Чудов монастырь находился в Кремле, и боярыню везли около государева дворца. «Мняше бо святая, яко на переходех царь смотряет… сего ради являше себе не точию стыдетися ругания ради их, но зело… радоватися о юзах», — пишет автор «Повести о боярыне Морозовой», и пишет скорее всего со слов самой героини, к которой был очень близок и с которой имел случай разговаривать и в тюрьме [см. Повесть о боярыне Морозовой, 71–77]. Неизвестно, глядел ли царь на нее с дворцовых переходов, под которыми ехали сани, или не глядел. Но в том, что боярыня была для Алексея Михайловича прямо–таки камнем преткновения, нет ни малейших сомнений. Морозовы — древнейшая фамилия. Они пошли от Миши Прушанина, который особо отличился в битве со шведами в 1240 г. и был прославлен в Житии Александра Невского. Морозовы добились исключительно высокого положения (в промежуток от Ивана III до Смуты из этой семьи вышло до тридцати думцев, бояр и окольничих) и неслыханного богатства. У последнего в роде, юноши Ивана Глебовича, а точнее, у его матери, «матерой вдовы» Федосьи Морозовой, было около 10 000 дворов. Богаче, быть может, были только «именитые люди» Строгановы. Учитывая все это, мы поймем, отчего современники смотрели на борьбу царя с «верховой» боярыней его покойной первой жены как на поединок почти равных соперников.

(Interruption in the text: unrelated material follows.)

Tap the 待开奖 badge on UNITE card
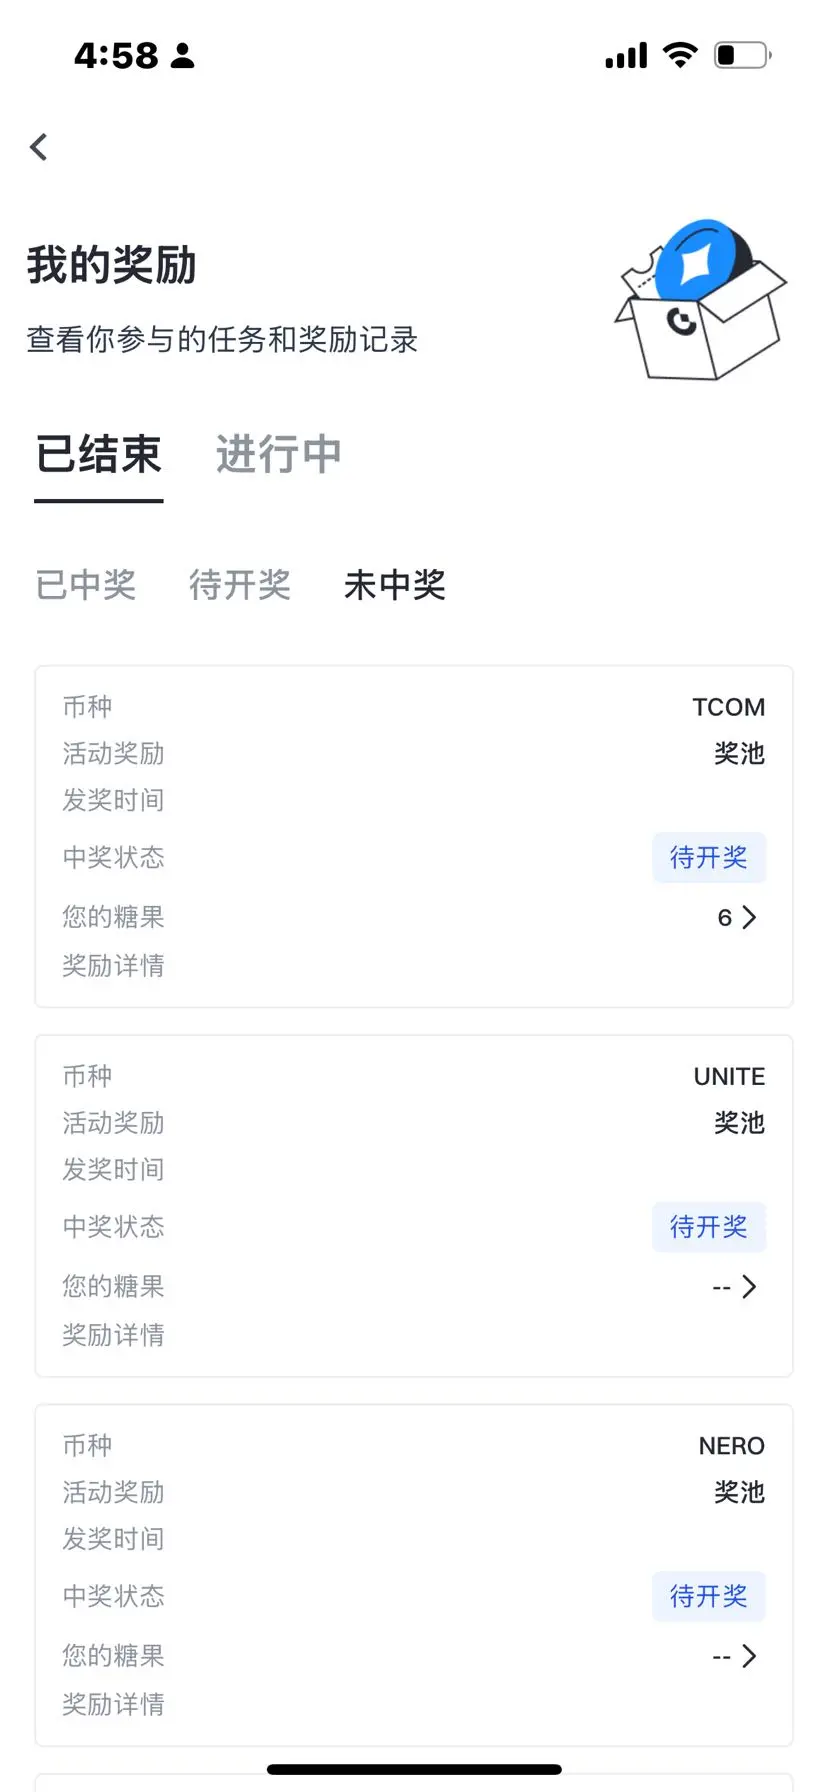 coord(709,1227)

В тот день, который выбрал для своей композиции В. И. Суриков, его героиню везли на Арбат, на бывшее подворье Псково–Печерского монастыря. В тот же день в Алексеевский монастырь на Чертолье везли ее сестру, княгиню Евдокию Урусову. Не чета Федосье Морозовой (сам царь сказал о княгине: «Тая смирен обычай имать») [Повесть о боярыне Морозовой, 135], она все же последовала ее примеру и умерла на ее руках в Боровске. Читая письма, которые Е. П. Урусова писала из заключения детям, тотчас обращаешь внимание на их стиль. Буквально каждая фраза начинается междометием «ох!»: «Ох, мой любезной Васенка, не видишь ты моего лица плачевного и не слышишь моего рыдания слезного. <…> Ох, мой любезной друк, не слышу твоего гласа любезнаго. Ох, любезной мой, промолви ко мне хотя един глагол, утеши печаль мою, абвесели сердце мое сокрушенное. <…> Ох, кто таков сир на земли, что ты, мой возлюбленный» [Высоцкий, 20].